Co-authored-by: Cursor <cursoragent@cursor.com>
2026-05-29 00:21:10 -05:00

3.3 KiB

title: feat: Recurring scrape merge readiness type: feat status: completed date: 2026-05-29 origin: LFG — PR #1538 ready; CI smoke suite missing newer Documents workflow tests

feat: Recurring scrape merge readiness

Summary

PR #1538 lands the recurring Documents scrape workflow (verify, auth bootstrap, unified operator entrypoints, GUI token discovery). Local smoke coverage exists for the newer scripts, but .github/workflows/main.yml still runs only the original six smoke tests. Close that gap so CI exercises the Documents operator path before merge.


Problem Frame

Operators rely on run-documents-scrape.sh, verify-documents-archives.sh, and setup-scrape-auth.sh. Smoke tests exist for each (documents-scrape-smoke.sh, verify-documents-auth-smoke.sh) but are not wired into CI. A regression in the unified workflow could merge undetected while the legacy scrape smokes stay green.

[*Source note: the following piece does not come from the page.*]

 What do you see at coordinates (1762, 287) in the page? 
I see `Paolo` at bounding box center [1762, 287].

container-smoke.sh requires Docker build and host archive mounts — keep it local-only for now; do not block this pass on container CI unless trivial to add.


Requirements

ID Requirement
R1 CI recurring-scrape-smoke job runs documents-scrape-smoke.sh and verify-documents-auth-smoke.sh
R2 .docs/Recurring-Scrape-Setup.md lists the full smoke suite (local + CI) consistently
R3 All smoke scripts pass locally after the CI change

Scope Boundaries

  • No changes to core C# exporter or merge semantics.
  • No attempt to unblock upstream fork action_required CI (maintainer approval).
  • container-smoke.sh stays optional/local unless Docker is already available in the job without new infrastructure.

Deferred to Follow-Up Work

  • Add container-smoke.sh to CI with Docker-in-GitHub-Actions setup.
  • Live-token grow-only proof on production archives (operator-run, not committed).

Implementation Units

U1. Expand CI recurring-scrape-smoke job

Goal: Run Documents workflow smoke tests in GitHub Actions.

Requirements: R1

Files:

  • Modify: .github/workflows/main.yml

Approach: Append ./scripts/tests/documents-scrape-smoke.sh and ./scripts/tests/verify-documents-auth-smoke.sh to the existing Run recurring scrape smoke tests step after chmod.

Test scenarios:

  • Workflow YAML invokes both new scripts (grep or dry-run review).
  • Local run of both scripts exits 0.

Verification: bash -n on workflow not needed; local smoke pass + workflow file contains both script paths.


U2. Align operator documentation

Goal: Document which smokes run in CI vs locally.

Requirements: R2

Dependencies: U1

Files:

  • Modify: .docs/Recurring-Scrape-Setup.md

Approach: Add a short "Validation" subsection listing all smoke scripts; mark which run in CI vs local-only (container-smoke.sh).

Test scenarios:

  • Doc mentions documents-scrape-smoke.sh and verify-documents-auth-smoke.sh under CI coverage.

Verification: Manual read of updated section.


U3. Run full local smoke suite

Goal: Confirm no regressions before push.

Requirements: R3

Dependencies: U1, U2

Files: (none — validation only)

Approach: Run every scripts/tests/*.sh locally; fix any failures in scope.

Test scenarios:

  • All ten smoke scripts exit 0.

Verification: Single shell loop over scripts/tests/*.sh.